The latest issue of The International Economy magazine features a collection of 32 short opinions by analysts on both sides of the Atlantic, on the historic significance of the NextGenerationEU deal of July 21 and whether it represents a "Hamiltonian" moment. Here is the PDF version of the entire series. The text of my contribution is below. I also commented on the whole series on Twitter.
The EU budget deal of July 21 marks a historic moment, because it’s the first time that the European Union has acquired significant financial firepower of its own. (There was something of that in the original European Coal and Steel Community of the early 1950s, but it was small in scale and soon phased out.) The debt issuance capacity will establish the European Union as a significant player in official bond markets, in the same league as large EU member states in terms of volumes and liquidity over the next few years.
As for semantics, irrespective of whether the moment is deemed Hamiltonian or not—keeping in mind that the institutional development path of the European Union is completely different from that of the United States—that EU debt deserves to be called a Eurobond. Eurobonds were the matter of much debate over the past decade, and widely considered utopian (including by this observer) until German Chancellor Angela Merkel’s astounding volte-face on May 18, 2020. That’s when she and French President Emmanuel Macron jointly announced their support for what has now become the stimulus package, or in Brussels jargon, NextGenerationEU.
Of course, the official discourse is different: the EU issuance is proclaimed to be a one-off process that does not set a precedent, is thus not a permanent feature, and is thus not a Eurobond. In the short term, this discourse is necessary to ensure political consensus. But investors have already seen through it.
Once established in the financial landscape, EU debt will become such a central reference in the EU financial system that recurring recourse to it will be obviously preferable to alternative options—including but not limited to partial refinancing of the NextGenerationEU debt itself when it comes due.
Euro taxes—or in Brussels jargon, “own resources”— will be discussed for that debt’s reimbursement, and there’s an ultimate backstop from member states, but the volumes at stake are large enough that full reimbursement without any refinancing won’t be the optimal way to deal with it, either from a political or financial standpoint. And new needs will come up for which more EU debt will be the best financing option.
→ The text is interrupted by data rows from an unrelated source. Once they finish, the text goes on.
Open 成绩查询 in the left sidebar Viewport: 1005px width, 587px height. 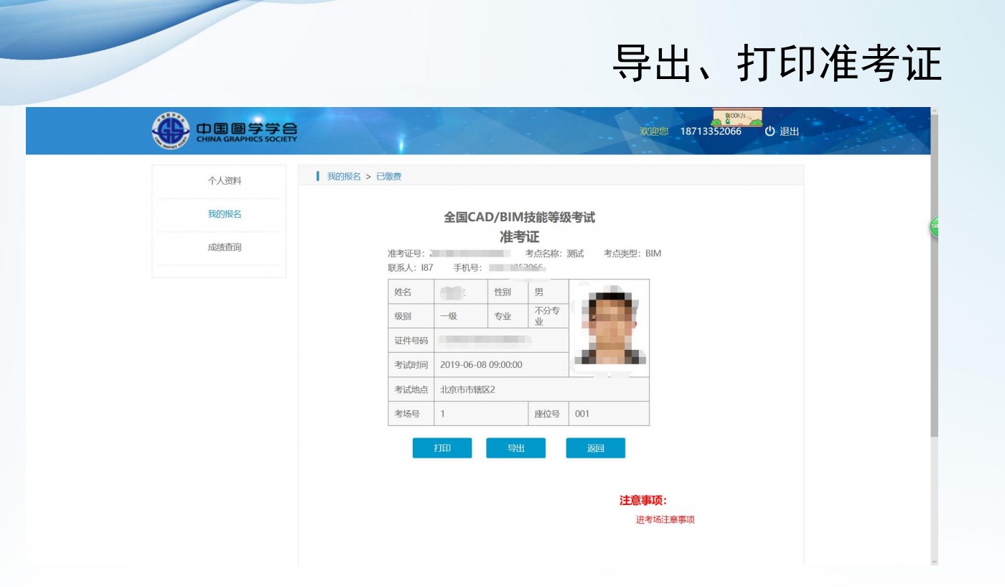[225, 247]
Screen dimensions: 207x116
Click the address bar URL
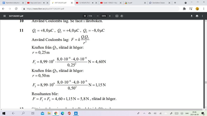[x=52, y=9]
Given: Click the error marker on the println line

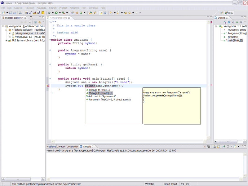Looking at the screenshot, I should point(48,86).
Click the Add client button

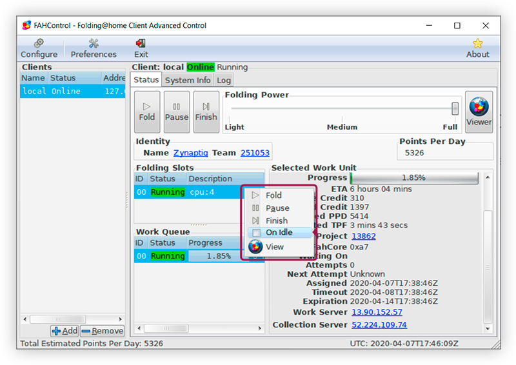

Does that imply fiscal profligacy? Probably not. EU spending financed by EU debt will be more tightly controlled than national spending in many member states, for which it will partly substitute. Meanwhile, the risk of euro area break-up has been dramatically reduced. As a consequence, euro area sovereign spreads are permanently compressed, because that “redenomination risk” accounted for much of the spread volatility of the last decade.
But another medium-term consequence of the emergence of EU debt as the reference safe asset is likely to be more junior status for national sovereign debt, resulting in tighter market discipline. If so, that should be viewed not as a bug, but as a feature.